The allocation of the various University bursaries and scholarships available at Plymouth is mostly triggered automatically during the application process – but there are still times when students are faced with budgetary crises that require University support.

Kay says: “When students come to see us they may be dealing with a sudden and unexpected event that has thrust them into hardship, or facing ongoing financial difficulties, perhaps with rent, travel or childcare costs. We ensure that they have pursued every avenue that they need to – and we have available funds that we can dip into to help if appropriate.”

These include the Financial Support Fund, making sure those with the greatest need have access to additional funds; and interest-free short term loans to help with delayed funding. And they also link in with the Student Jobs team to ensure that work options are thoroughly explored.

“Our friendly team is here to help students immediately with the best possible advice,” adds Kay. “It’s about supporting them, but also helping them to support themselves.”

Student Services also provides an important link to the community, and one of Mel’s remits is to maintain close working partnerships with the likes of Plymouth City Council and Devon and Cornwall Police. That means that key initiatives such as Prevent fall under her purview, something closely aligned to her own teaching and research interests in public policy, sociology, criminology and criminal justice studies.

“It’s an enjoyable part of the job,” Mel says. “It’s an opportunity for us as a university to work with local authorities in the public arena and address some of the challenges facing our students, particularly vulnerable students, such as alcohol misuse, sexual violence, lad culture, and radicalisation – which in the South West is less about Islamic radicalisation and more about the Far Left.”

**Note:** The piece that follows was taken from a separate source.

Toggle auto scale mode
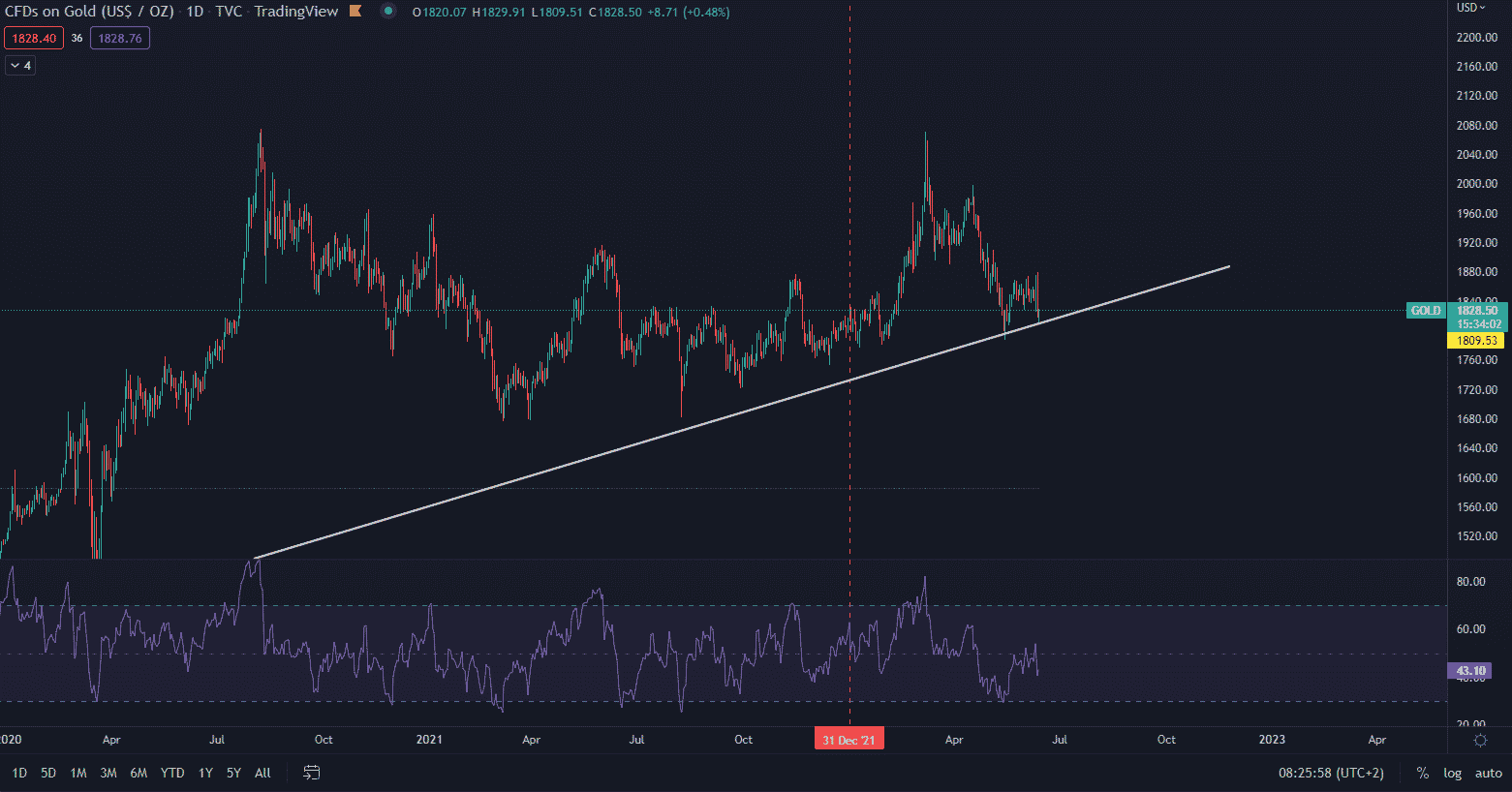The image size is (1512, 792). click(x=1488, y=773)
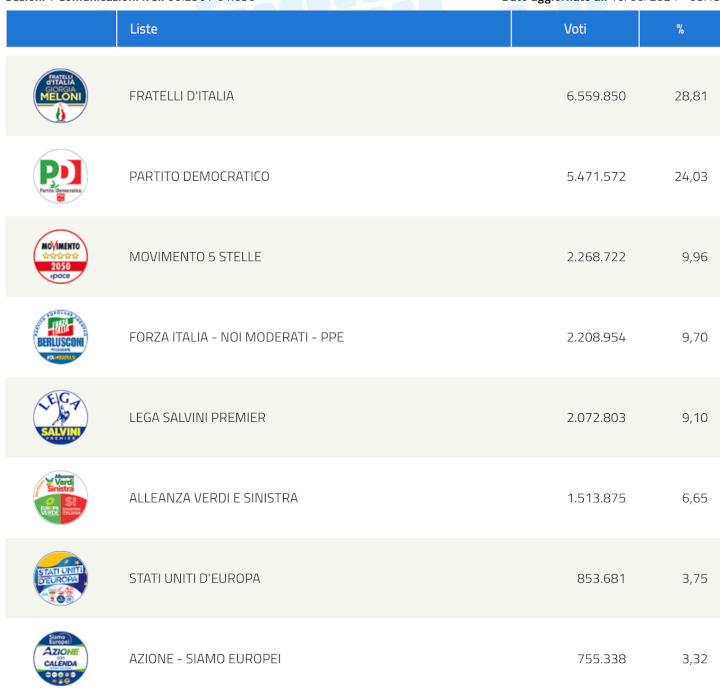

Supporting, empowering, enabling: all watchwords within the Student Services strategy, and an indication of the direction of travel for the function. “There is a difference between simply providing a service to our students and really engaging with them,” Mel says. “It’s about responding flexibly to the student journey, and that is what we have to be prepared to deliver.”

The new director

John Major was the Prime Minister and the Spice Girls were at number one in the charts when Mel Joyner walked through the doors at the University to become a lecturer in social sciences in 1996. Flying over from Toronto, where she’d been a postgraduate researcher and part-time teacher at York University, her plan had been to stay for a couple of years and gain some experience. It didn't exactly turn out that way.

“I think I can say that I've always been good at working with students,” she says. “I'm a teacher first and a researcher second (I've taught myself out of a bad mood many a time), and from my earliest days here, I've felt that students respond well to my teaching. So I was well-positioned when I became a scheme coordinator, and later an Associate Dean for Teaching and Learning.”

With a background in political science, Mel has specialised in public policy and administration and in quantitative research methods, and has scholarly interests in new media studies, information and digital literacy, and transformative pedagogy.

She still teaches on the undergraduate Sociology, Criminology and Criminal Justice Studies and Nursing programmes, and has held a variety of roles including Joint Social Sciences Scheme Coordinator, and Associate Dean (Teaching and Learning), initially for the Faculty of Social Science and Business and subsequently for the Faculty of Health and Human Sciences. 

When asked for her proudest accomplishment, Mel says: 

“That would have to be working with Sarah Anderson of Disability Services to create the’ case conferencing approach’ where the needs of disabled students are assessed in a meeting with multiple representatives, before a care package is wrapped around them. I'm a specialist tutor for those with disability and mental health issues, so it is an area that I am particularly passionate about.”